Он вскочил и заметался по «кабинету». Священник притих и сжался, поняв наконец, какую грозу вызвал его бесхитростный рассказ. Екатерина Николаевна с возрастающей тревогой следила за мужем. А тот распалялся все больше, багровея и бормоча ругательства.
— Вы идите, батюшка, подышите свежим воздухом, — вполголоса сказала Екатерина Николаевна. Отец Гавриил обрадованно бочком-бочком выскользнул за дверь. Муравьев его ухода даже не заметил: его трясло потоками ничем не сдерживаемой ярости.
— А Невельской! Куда он смотрел?! Почему не обеспечил защиту поста?! Шпионов под боком не видит! И я еще выбирал, кому доверить этот край — ему или Завойко. Только Завойко! Вот истинный герой!
Екатерина Николаевна встала из-за стола и перехватила мужа посреди комнаты. Остановила, обняла:
— Успокойся, родной, и крепко подумай, прежде чем принять окончательное решение. Разберись на месте, чтобы не сделать того, о чем будешь жалеть.
Он высвободился, упрямо вскинул голову, так, что растрепались волосы.
— Я не могу оставить безнаказанным поругание русского флага. Степан, гражданский человек, жизнь за него отдал, а солдаты бежали!
— Там и казак был военный человек, — осторожно напомнила Екатерина Николаевна. Как его… Устюжанин?
— И Устюжанин — герой! А этот… Имберг… — генерал сжал кулаки.
Плашкоут Муравьева стоял у причала Мариинского поста. Остальные суда большей частью приткнулись к берегу, несколько барж бросили якоря на рейде.
Был тихий теплый июньский вечер, расцвеченный изумительным по красоте закатом. Солнце уже село за дальние острова, сплошь заросшие кустарниками и мелколесьем. В спокойной воде отражались розовато-снежные сопки облаков — словно напоминание об ушедшей на север зиме. В природе царило блаженное умиротворение. Но лучи, изливаемые светилом из-за таежной неровной линии горизонта, окрашивали половину неба в быстро насыщающиеся от розового до ярко-красного оттенки и вызывали в душе ощущение тревоги.
По крайней мере, так казалось Екатерине Николаевне.
— Завтра будет сильный ветер, — сказал Вагранов, чутко уловив ее состояние.

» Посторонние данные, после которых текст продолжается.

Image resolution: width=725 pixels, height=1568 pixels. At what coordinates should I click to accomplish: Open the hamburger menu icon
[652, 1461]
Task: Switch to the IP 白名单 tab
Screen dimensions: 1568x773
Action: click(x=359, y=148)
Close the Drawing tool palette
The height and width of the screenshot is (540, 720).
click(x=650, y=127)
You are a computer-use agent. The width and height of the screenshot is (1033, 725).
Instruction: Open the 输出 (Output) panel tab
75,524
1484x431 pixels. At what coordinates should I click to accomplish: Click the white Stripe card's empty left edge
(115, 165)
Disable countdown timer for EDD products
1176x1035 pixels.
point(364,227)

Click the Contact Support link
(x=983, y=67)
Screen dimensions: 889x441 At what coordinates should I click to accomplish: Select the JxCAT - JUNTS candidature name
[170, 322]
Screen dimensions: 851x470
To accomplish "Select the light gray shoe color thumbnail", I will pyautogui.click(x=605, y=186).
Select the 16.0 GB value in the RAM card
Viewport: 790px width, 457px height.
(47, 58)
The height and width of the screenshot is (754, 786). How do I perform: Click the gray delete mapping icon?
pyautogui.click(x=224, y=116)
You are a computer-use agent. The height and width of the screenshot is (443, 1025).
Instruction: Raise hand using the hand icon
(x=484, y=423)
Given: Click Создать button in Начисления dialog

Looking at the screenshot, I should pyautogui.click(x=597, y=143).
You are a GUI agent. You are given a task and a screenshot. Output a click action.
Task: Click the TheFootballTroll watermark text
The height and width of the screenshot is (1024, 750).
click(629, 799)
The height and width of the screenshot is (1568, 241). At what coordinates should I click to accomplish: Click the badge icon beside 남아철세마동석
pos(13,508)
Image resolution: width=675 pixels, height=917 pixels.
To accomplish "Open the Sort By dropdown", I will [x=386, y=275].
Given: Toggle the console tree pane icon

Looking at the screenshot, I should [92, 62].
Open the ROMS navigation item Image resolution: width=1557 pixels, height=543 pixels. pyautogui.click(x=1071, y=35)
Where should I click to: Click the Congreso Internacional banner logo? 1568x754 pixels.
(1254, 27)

Любоваться природой их отправил на палубу Николай Николаевич, сам оставшись наедине с Невельским, только что прибывшим на пароходике «Надежда», который притулился сейчас у второго причала. И теперь Екатерина Николаевна и Вагранов не столько смотрели на потрясающие краски заката, сколько оглядывались на генеральскую «резиденцию», из-за закрытой двери которой смутно доносились спорящие голоса.
Три часа назад все было иначе.
Ярко и весело светило солнце. Под небольшой духовой оркестр, оставшийся в Мариинском от первого сплава, караван Муравьева втянулся на рейд, а генеральский плашкоут подошел к причалу. Его встречали стоявшие строем казаки и солдаты. Гражданской разношерстной толпой сгрудились «камчадалы», которых не успели отправить в Николаевский.
Генерал-губернатор легко сбежал по сходням на причал, с него — на берег и первым делом подошел к «камчадалам». Они зашумели, приветствуя его.